FerretDB is MongoDB on Postgres
FerretDB speaks the MongoDB wire protocol on top of PostgreSQL. Same mongodb:// connection string, same MongoClient driver, same find, insertOne, and aggregation pipeline. Your documents are stored as JSONB in Postgres tables. It is Apache 2.0 licensed, with none of the SSPL questions your client's legal team flagged.
For the large majority of application code (find, insert, update, the common aggregation stages) it is a drop-in. You change a connection string and nothing else. The gaps are in the advanced features: change streams, $lookup joins, and built-in text search are not all there yet. If your app leans on those, read the MongoDB vs FerretDB comparison first. If it does not, you will not notice the difference, except that your database is now Postgres, which is exactly why you can branch it.

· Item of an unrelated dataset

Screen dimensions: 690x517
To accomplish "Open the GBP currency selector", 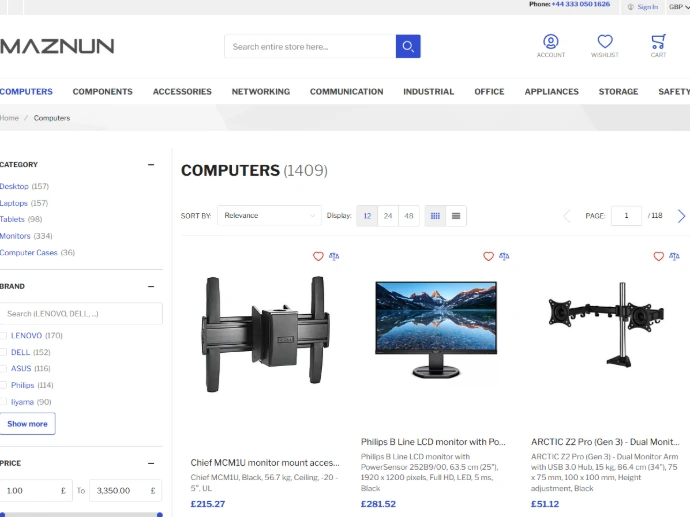I will [x=675, y=6].
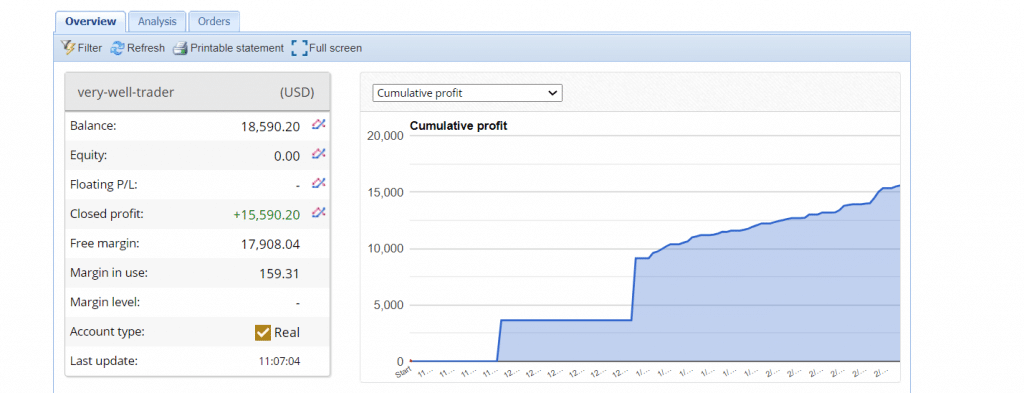Image resolution: width=1024 pixels, height=393 pixels.
Task: Open the Cumulative profit dropdown
Action: pos(467,93)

Branch it locally, Mongo or Ferret
You do not even have to commit to FerretDB to get branching on your laptop. SpinDB branches both engines, because it branches at the filesystem, not inside the database. (What is SpinDB?)
npm i -g spindb
spindb create shop -e ferretdb --start # or -e mongodbLoad some data, then fork it:
spindb branch shop shop-experimentThat is a copy-on-write clone. On macOS (APFS) and on Linux with ZFS, Btrfs, or XFS it is instant and shares disk blocks until the copy diverges. On plain ext4 it falls back to a full copy, which still works, it just takes a moment. Either way you now have a second database with the same data, running on its own port:
spindb url shop-experiment
# mongodb://127.0.0.1:27018/shop-experimentPoint a script at it, run the migration you are unsure about, drop a collection by accident. The original shop never moves. When you want a clean slate:
spindb branch reset shop-experiment # re-fork from shop's current stateBranch on every git checkout
This is the part that feels like Neon. Wire SpinDB into git once:
spindb branch init --base shopThat writes a small .spindb/branch.json to the repo and installs a post-checkout hook. From then on, your git branch and your database branch move together:
git checkout -b feature/reviews
# SpinDB forks "shop" into a branch for feature/reviews automaticallyThe clever bit is the port. SpinDB keeps whichever branch matches your current git branch on the same stable port, so your mongodb://localhost:27017/shop connection string never changes. Check out main and you are back on the main data. Check out the feature branch and you are on its data. Your app config has no idea any of this happened.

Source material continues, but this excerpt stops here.